The London Tooth Atlas is a culmination of years of research from Dr Helen Liversidge and her team at Queen Mary dedicated to dental development.
Dr Liversidge said: “This interactive tool builds on the creation of our London Tooth Atlas hard copy version which was used in a number of disasters such as the New Zealand earthquake (2011).
“We expect the new software will revolutionise the way forensics determine the age of victims.”
The London Tooth Atlas was underpinned by the need to estimate the ages of victims of the 2004 Indian Ocean tsunami using dental data.
It enables experts and students to see how teeth change between the ages of 30 weeks in utero to about 23 years.
Dr Sakher AlQahtani who works with Dr Liversidge at Barts and The London School of Medicine and Dentistry (part of Queen Mary), developed the London Tooth Atlas for his post-graduate research project.
“The interactive version enables people to better understand and see the differences in tooth development up to the age of 23,” he said.

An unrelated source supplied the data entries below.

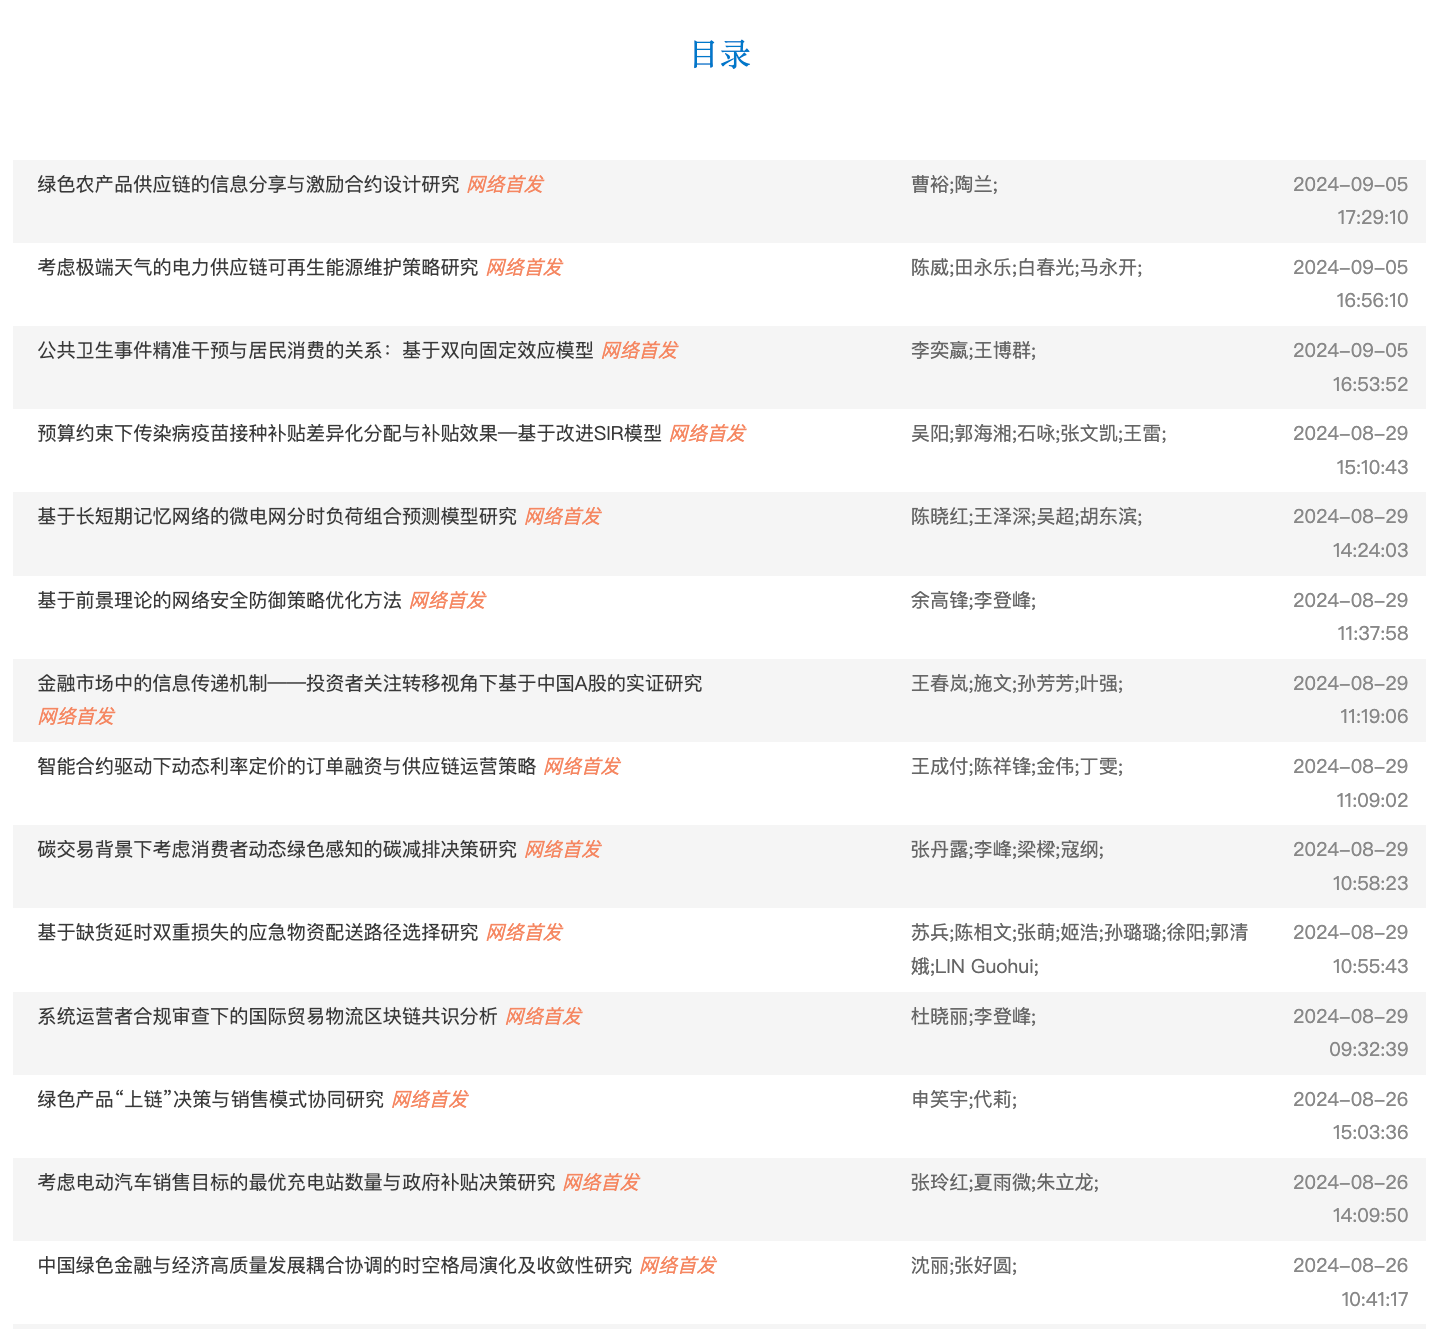
Task: Open the article on 传染病疫苗接种补贴差异化分配
Action: (349, 434)
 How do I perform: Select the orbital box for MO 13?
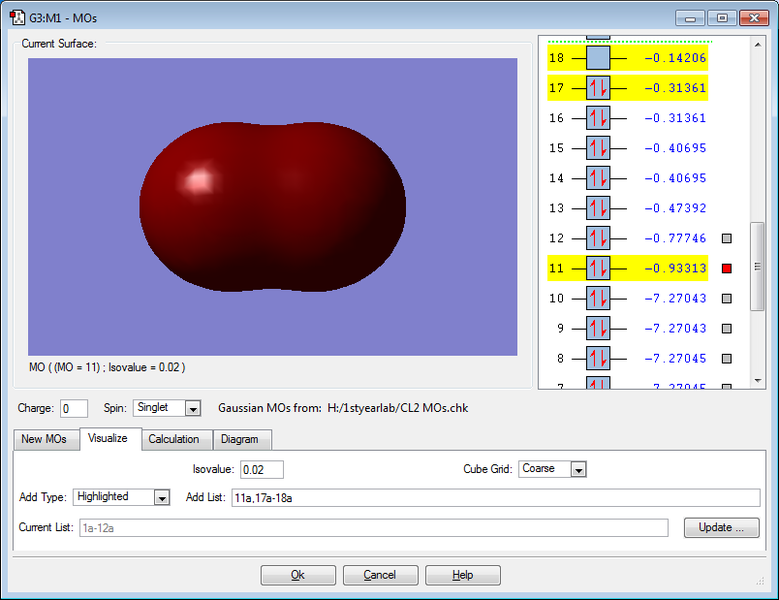(x=597, y=208)
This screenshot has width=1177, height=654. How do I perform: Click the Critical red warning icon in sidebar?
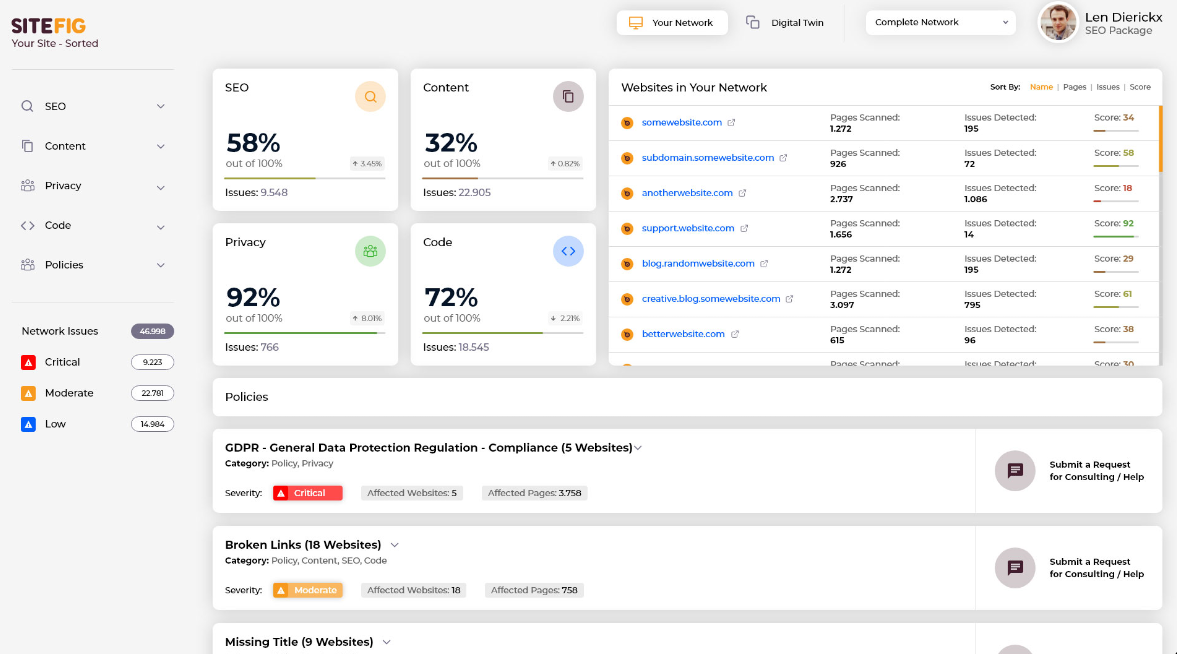point(28,362)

“It will be extremely useful for educating dental students, and assisting forensic odontology, disaster victim identification teams and archaeology, as well as in estimating the age of asylum seeking minors.”
The software is available at www.atlas.dentistry.qmul.ac.uk and an app to support this will soon be available for downloading.
Professor of Anatomy and Forensic Anthropology at the University of Dundee, Sue Black, said: “When working in a forensic environment, immediate access to information can be vital. The Tooth Atlas app will prove to be invaluable as a ready source of instant detail for the forensic odontologist, forensic anthropologist and forensic pathologist.”
Professor Jules Kieser, Head of the Department of Oral Sciences at the University of Otago, said: “The Atlas has been a superb help to myself and my forensic odontology colleagues. Not only do we now use it routinely, but we used it to identify victims of the Christchurch earthquake. Importantly, if it were available as an app, it will clearly be more accessible. This is an exciting prospect that I support fully and enthusiastically!”